Os diretores César Meneghetti,
brasileiro radicado na Itália, e Elisabetta Pandimiglio têm nas
mãos a história de um grupo de
jovens argentinos e uruguaios
-todos com passaporte italiano-, encaminhados para a Fiorenzuola, um obscuro time da
quarta divisão italiana, por uma
empresa de agentes esportivos.
A lógica é simples. Movidos por
salários que não teriam em seus
países e pela perspectiva de jogar
em grandes clubes europeus, os
habilidosos sul-americanos usariam o clube como "escada".
Os dirigentes teriam altas possibilidades de lucro por um baixo
investimento e, como todos têm
passaporte, não há impedimento
legal na idéia de coalhar o time de
estrangeiros -distorção criada
pela Lei Bosman, de 1995.
E assim os rapazes -entre eles
um sobrinho de Schiaffino, uruguaio que fez um dos gols que
derrotaram o Brasil na final da
Copa de 50, no Maracanã- vão
para uma espécie de fim do mundo, trabalhando duro e tentando
desviar o tédio e a impaciência,
enquanto enfrentam dificuldades
de qualquer timinho do interior.
Há protagonistas célebres, como o ex-jogador italiano Aldo
Graziani, que surge como consultor esportivo da empresa, e o artilheiro da Copa de 1978, o craque
argentino Mario Kempes, que se
torna treinador da equipe.
A câmera começa como cúmplice da idéia. Colhe as propostas
do dono do clube, os sonhos dos
jogadores. Tudo parece cansativo
e oficial, até que a história começa
a dar errado por dois motivos.
Além dos preconceitos contra
os sul-americanos, reflexos do
neo-nacionalismo que cresce na
Europa unificada, surge, acima de
tudo, uma semelhança que a Itália
guarda com o Brasil no jeitinho.
Quando as coisas começam a
fugir do controle, a direção abandona sua cumplicidade inicial e se
torna testemunha de discussões
entre o grupo. Tem-se, a partir
daí, um "reality show" que acompanha uma busca de vilões e de
justificativas, mas sem efetuar
qualquer julgamento até que a situação se cristalize.

# INFORMAÇÕES FORNECIDAS:
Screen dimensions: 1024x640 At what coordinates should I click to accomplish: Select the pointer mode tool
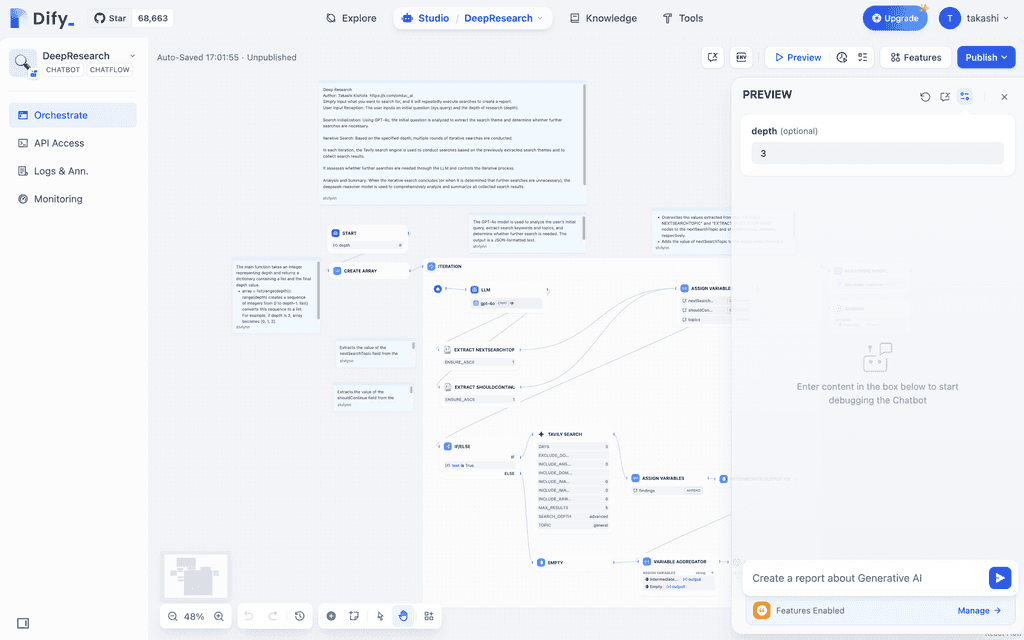pyautogui.click(x=378, y=616)
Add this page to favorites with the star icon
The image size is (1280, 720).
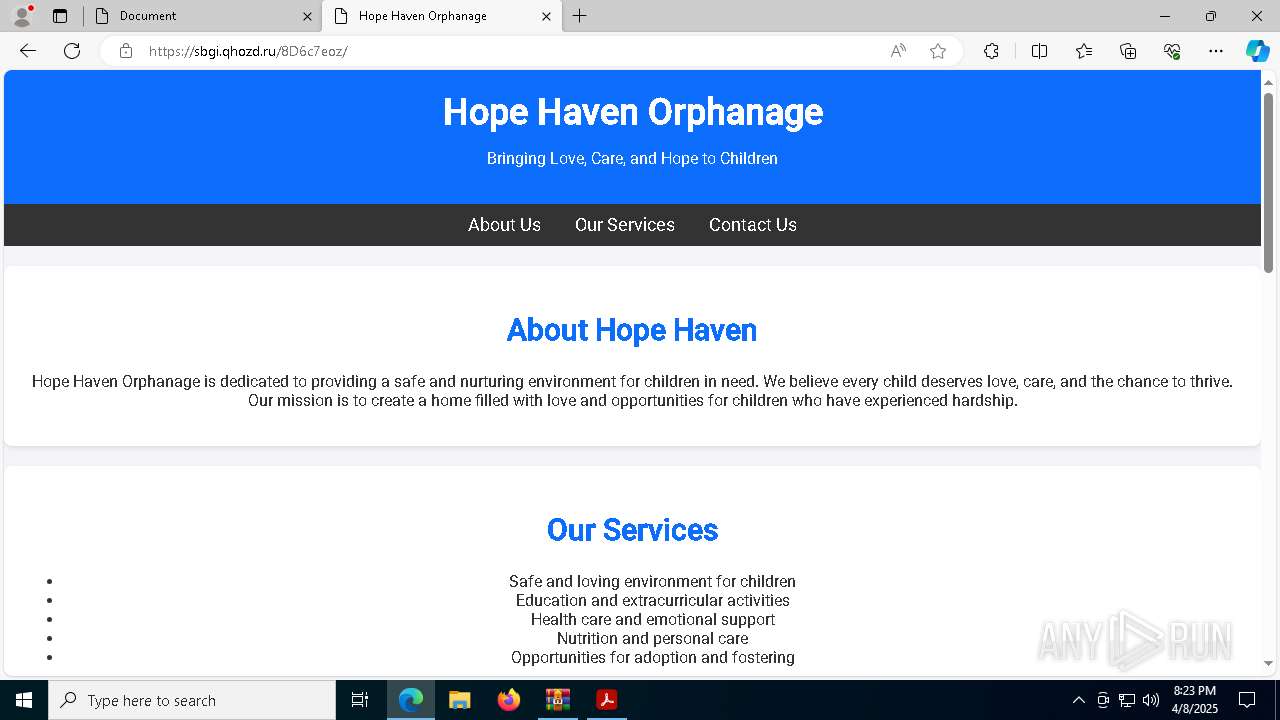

# TAREFAS ESCRITAS:
a) Transcreva do texto sobre o Fiorenzuola a parte que começa com as palavras que contêm "Os diretores César" e termina com "de agentes esportivos.".
b) Segundo o texto sobre o Fiorenzuola, quem se torna treinador da equipe?
c) Diga se cada afirmação concorda com o texto sobre o Fiorenzuola, respondendo sim ou não e citando as palavras do texto que decidem: (i) Aldo Graziani aparece como consultor esportivo da empresa. (ii) Os jovens jogadores do grupo são brasileiros e argentinos. (iii) A direção mantém sua cumplicidade inicial do começo ao fim.
Os dados acima não são necessários.

# RESPOSTAS POR TAREFA:
a)
Os diretores César Meneghetti,
brasileiro radicado na Itália, e Elisabetta Pandimiglio têm nas
mãos a história de um grupo de
jovens argentinos e uruguaios
-todos com passaporte italiano-, encaminhados para a Fiorenzuola, um obscuro time da
quarta divisão italiana, por uma
empresa de agentes esportivos.

b) O argentino Mario Kempes, artilheiro da Copa de 1978.

c)
(i) Sim: "o ex-jogador italiano Aldo Graziani, que surge como consultor esportivo da empresa".
(ii) Não: "jovens argentinos e uruguaios".
(iii) Não: "a direção abandona sua cumplicidade inicial".